**Passage to read**
▬▬▬▬▬▬

Monday, May 9, 2016

Mothers Day Musings

The lines have fallen to me in pleasant places; Indeed, my heritage is beautiful to me. Psalm 16:6

I come from a line of godly mothers. I'm fortunate to still have my paternal grandmother. A quiet but plucky lady from the Depression era, who raised a family of 10, of whom my dad is the oldest. You can read her story by purchasing the book "A Home for Sarah".  A shameless plug for the author. :)
My maternal grandmother was a very special lady who stepped onto Heaven's shore exactly a month before I became a mother. One of the most special moments of my life was having her present with me when my firstborn was born. I don't know how to explain how someone in Heaven could be in the room but she was definitely there. She was by my left shoulder, marveling with us over new life, her first great-grandchild. When I'm a grandma, I hope I can be one like her.

Then there is my mom. Mom did an amazing job of raising me & my brothers. We share a special bond few mother/daughters have because I am an only daughter. What I lack in sisters, I gain in my mom. We were united against all the testosterone dominating the household and she poured everything into teaching me how to be feminine and run an efficient household because I was the only one. She has been there for me through all of life's crazy ups & downs. Even now when we live hours apart. The older I get the more I am aware she won't always be there for me to lean on. I hope that day doesn't come for a long time yet because I still need her guidance & example.

Being a mom was not my dream career. Somehow the mommy genes missed me. But when God diverted my plans and put me on the path to motherhood instead, I wanted to do a good job. Ok, if we're being honest here, I wanted to get through it without screwing up the next generation too badly. When my kids were little I just wanted a full night of sleep and a little peace & quiet once in awhile. All the grandmothers who nostalgically advised "Enjoy them while they're little -they grow up so fast!" didn't really help at 2am. That stage seemed to last an 'eternity'! (In all fairness to my children, they weren't horrible kids- it was the combo of battling the double enemy of a disability and depression.) But like the transition phase of labor, I had to get through that stage to reach this stage, my sweet spot of mothering. I don't really relate to the grandmothers who ominously warned "Wait until they're teens!" Now is when I want to slow time down and hang onto the moments. In the midst of settling fights, wiping bottoms, wishing for 2 minutes of peace to pee, and finding it impossible to spend uninterrupted time with God, I wish I would've known for sure I would make it to the "rise up and called her blessed" part.

▬▬▬▬▬▬

**The data**
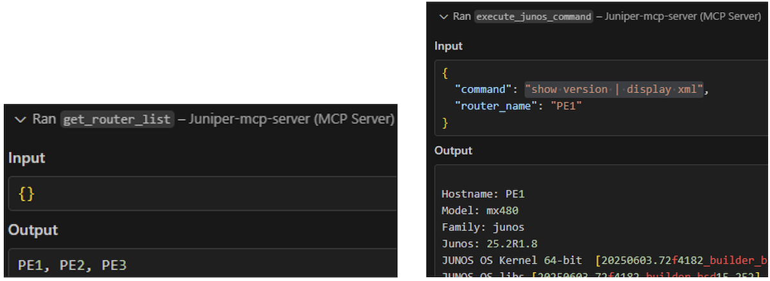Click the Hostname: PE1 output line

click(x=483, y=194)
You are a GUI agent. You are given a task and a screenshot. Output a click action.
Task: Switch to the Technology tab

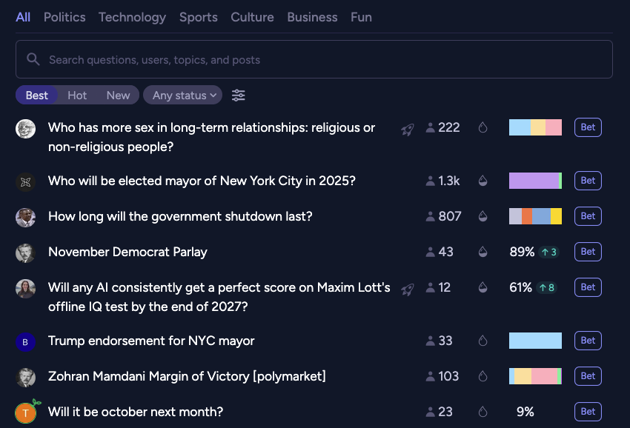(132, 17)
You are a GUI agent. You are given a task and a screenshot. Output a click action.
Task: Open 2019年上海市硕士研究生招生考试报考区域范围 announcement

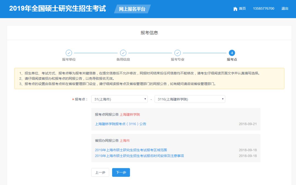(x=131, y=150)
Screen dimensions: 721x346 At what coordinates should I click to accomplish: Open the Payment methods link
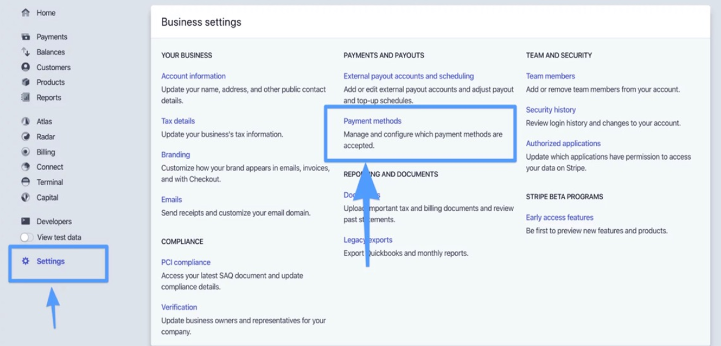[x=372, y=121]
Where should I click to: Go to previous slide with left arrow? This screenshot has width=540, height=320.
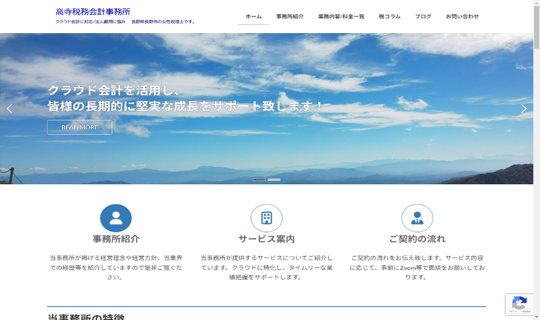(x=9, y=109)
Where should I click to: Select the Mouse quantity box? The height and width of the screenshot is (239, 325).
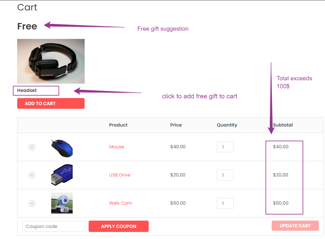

▬▬▬▬▬▬

**Work order 1**
In the Mother's Day musings, what is the title of the book that tells the paternal grandmother's story?
**Work order 2**
Write the next part of the Mother's Day musings, beginning after their final sentence.
The records have no connection to the Mother's Day musings.

**Exercise output 1**
"A Home for Sarah"

**Exercise output 2**
My oldest came home from work Saturday evening with these:
 These are extra special because it's a first for my Aspie. Not only did he think of getting a gift, he also put enough thought into knowing I would like salted caramel dark chocolates.

My middle child came home with these:
LOL. My boys know my happy place is a dark place (dark chocolate).

His girlfriend showed up with this and compliments on my mothering:

Not pictured: My youngest gave me an awesome foot spa night.
The man of the house took care of lunch and did the dishes. And then spent the rest of the evening fixing my leaking kitchen faucet, when he was planning to relax with his feet up.

I am blessed.   

1 comment:

Bethany Eicher said...

So special! Personally I would like to press pause when my children are between the ages of 1 and 7 or 8 :) Having them grow up scares me and makes me sad. Hearing your enjoyment of the teenage years gives me courage somehow!